● SELECTED TEXT
——————————

GitHub - gaeldatascience/inferring-pentagon-activity-from-pizza: Using real-time busyness data from nearby pizzerias to infer possible patterns of Pentagon activity.

Inferring Pentagon Activity from Pizza

This project explores the potential of using late-night foot traffic at Pentagon-area pizzerias as a proxy indicator of operational activity, leveraging automated Google Maps scraping with Playwright, scheduled every 15 minutes, and persistent logging in a SQLite database.

Motivation

"Pizza intelligence" ("Pizzint") relies on the hypothesis that late-night gatherings at government sites correlate with increased local pizza delivery activity. Through the collection and analysis of such indirect behavioral signals, it becomes possible to detect anomalies that might suggest operational movements. This project illustrates how public data, when systematically processed, can yield insight into covert activity.

How It Works

The project operates through an asynchronous web scraping pipeline that efficiently collects traffic data from multiple Pentagon-area pizzerias:

Browser Context Setup: Creates a Playwright browser instance with Chromium, configured with French locale and headers optimized for Google Maps scraping.

——————————

● DATA EXCERPT

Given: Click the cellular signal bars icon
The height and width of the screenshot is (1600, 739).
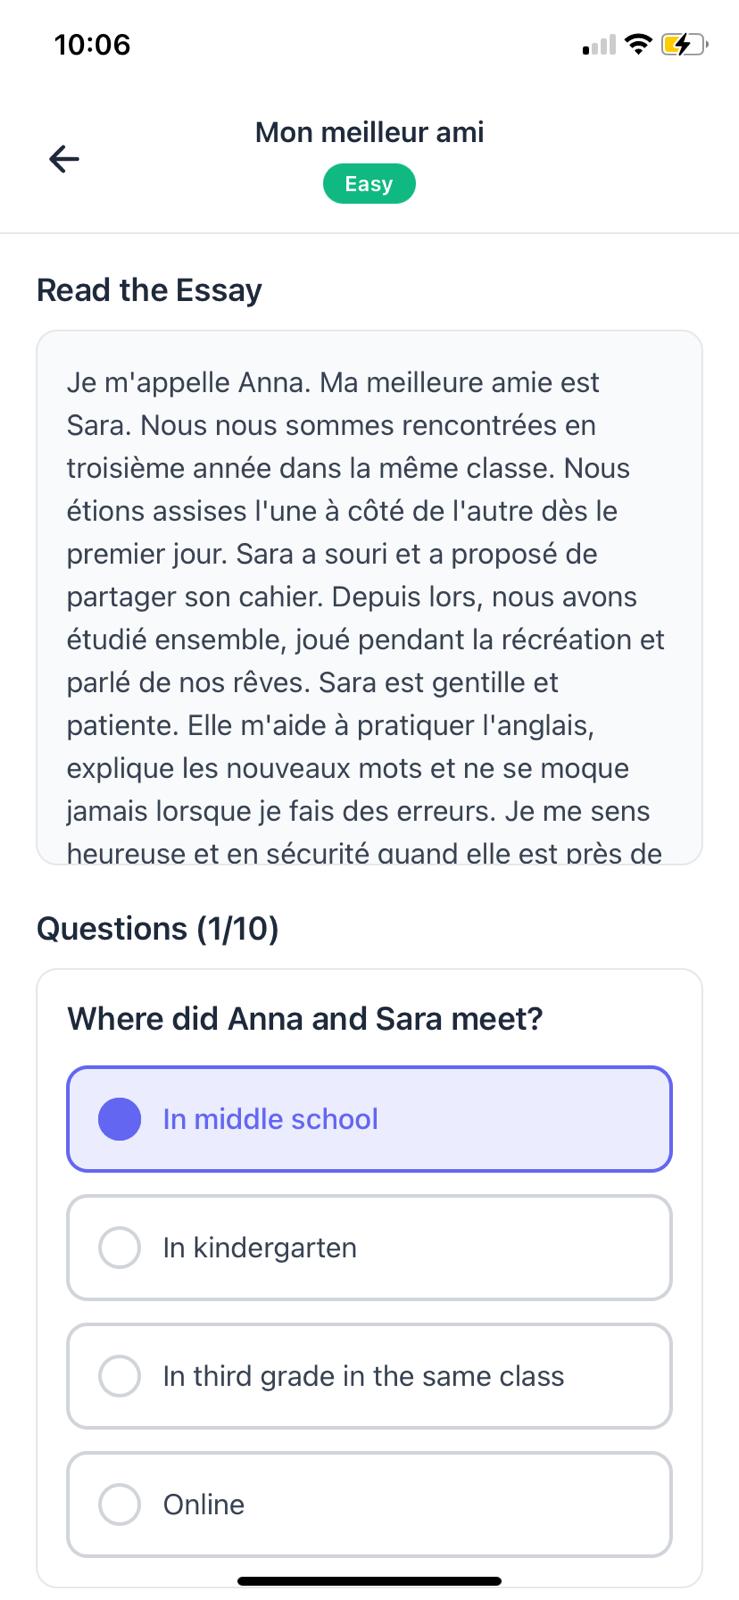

——————————

● STATED TASK
For each statement, say whether it agrees with the text on inferring Pentagon activity from pizza, and back each yes or no with the text's deciding words: (a) the scraping runs every 15 minutes; (b) the data is logged in a PostgreSQL database; (c) the Chromium browser is configured with an English locale.

● WRITTEN ANSWER
(a) Yes: "scheduled every 15 minutes".
(b) No: "persistent logging in a SQLite database".
(c) No: "configured with French locale".